• EXTRAIT DE PAGE:
------------------------------
AlloCiné : Comment avez-vous fait la connaissance de Lady Vinsantos, le personnage principal de Last Dance ?

Coline Abert (réalisatrice) : J'ai rencontré Lady Vinsantos au champ de course de La Nouvelle-Orléans, alors qu'elle/il revenait d'un show à Cleveland. Il/elle avait oublié son maquillage pour effacer ses sourcils, alors elle/il avait dû les raser. Son apparence était un mélange de contradictions et questionnait le genre, j'ai tout de suite été interpellée. Puis, un ami commun nous a mis en contact. Lors de notre première rencontre, Vinsantos m'a parlé de son école de Drag Queens et j'ai immédiatement été intriguée.

Vous révélez l'existence de ce drag queen en même temps que vous en annoncer la disparition. Il y a quelque chose de frustrant mais sublime dans votre démarche...

Eh oui, le réel est parfois cruel :) Mais Vinsantos continue à performer, non plus avec Lady Vinsantos, mais son personnage masculin et clown, que l'on voit dans certaines archives du film.
------------------------------
• DONNÉES SOURCES:
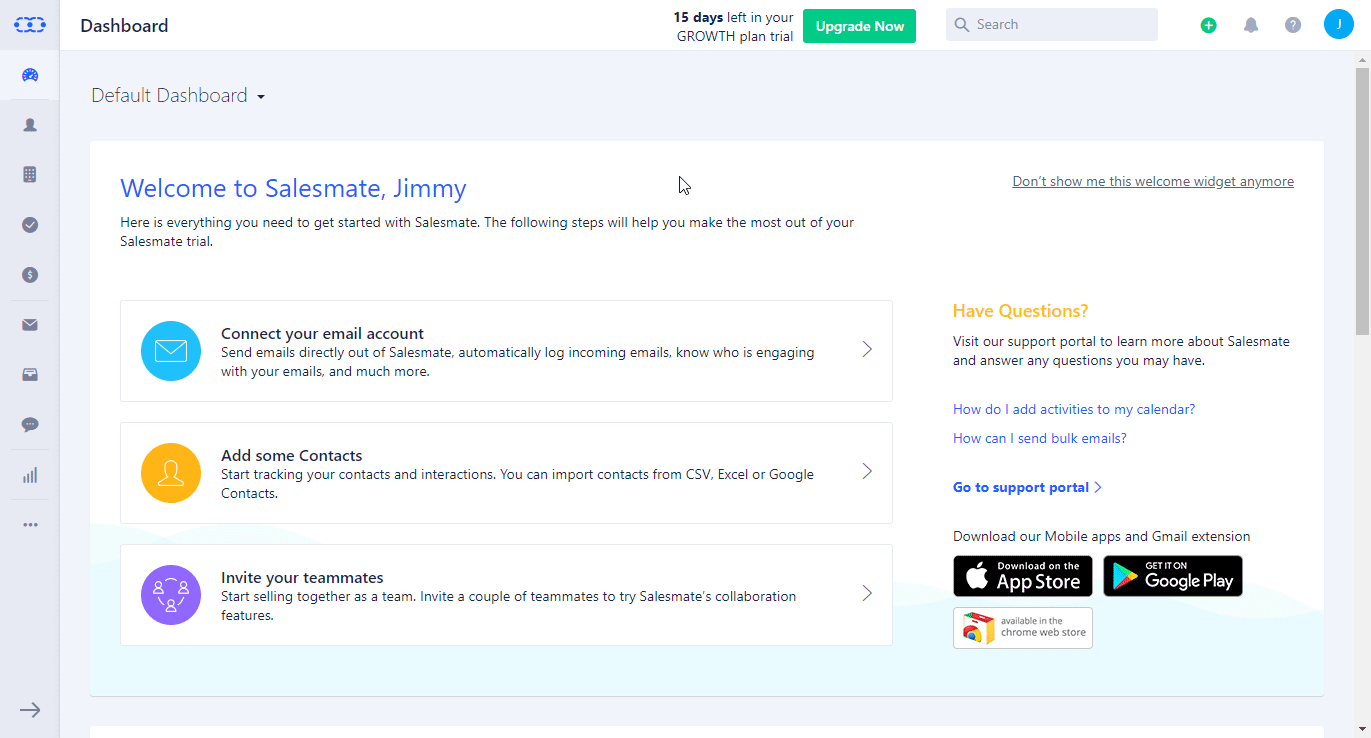Image resolution: width=1371 pixels, height=738 pixels.
Task: Open Chats via the speech bubble icon
Action: click(x=29, y=424)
------------------------------
• DÉTAILS DE L'EXERCICE:
Recopiez intégralement l'extrait d'entretien ci-dessus, s'il vous plaît, sans y changer un seul mot.

• RÉPONSE ATTENDUE:
AlloCiné : Comment avez-vous fait la connaissance de Lady Vinsantos, le personnage principal de Last Dance ?

Coline Abert (réalisatrice) : J'ai rencontré Lady Vinsantos au champ de course de La Nouvelle-Orléans, alors qu'elle/il revenait d'un show à Cleveland. Il/elle avait oublié son maquillage pour effacer ses sourcils, alors elle/il avait dû les raser. Son apparence était un mélange de contradictions et questionnait le genre, j'ai tout de suite été interpellée. Puis, un ami commun nous a mis en contact. Lors de notre première rencontre, Vinsantos m'a parlé de son école de Drag Queens et j'ai immédiatement été intriguée.

Vous révélez l'existence de ce drag queen en même temps que vous en annoncer la disparition. Il y a quelque chose de frustrant mais sublime dans votre démarche...

Eh oui, le réel est parfois cruel :) Mais Vinsantos continue à performer, non plus avec Lady Vinsantos, mais son personnage masculin et clown, que l'on voit dans certaines archives du film.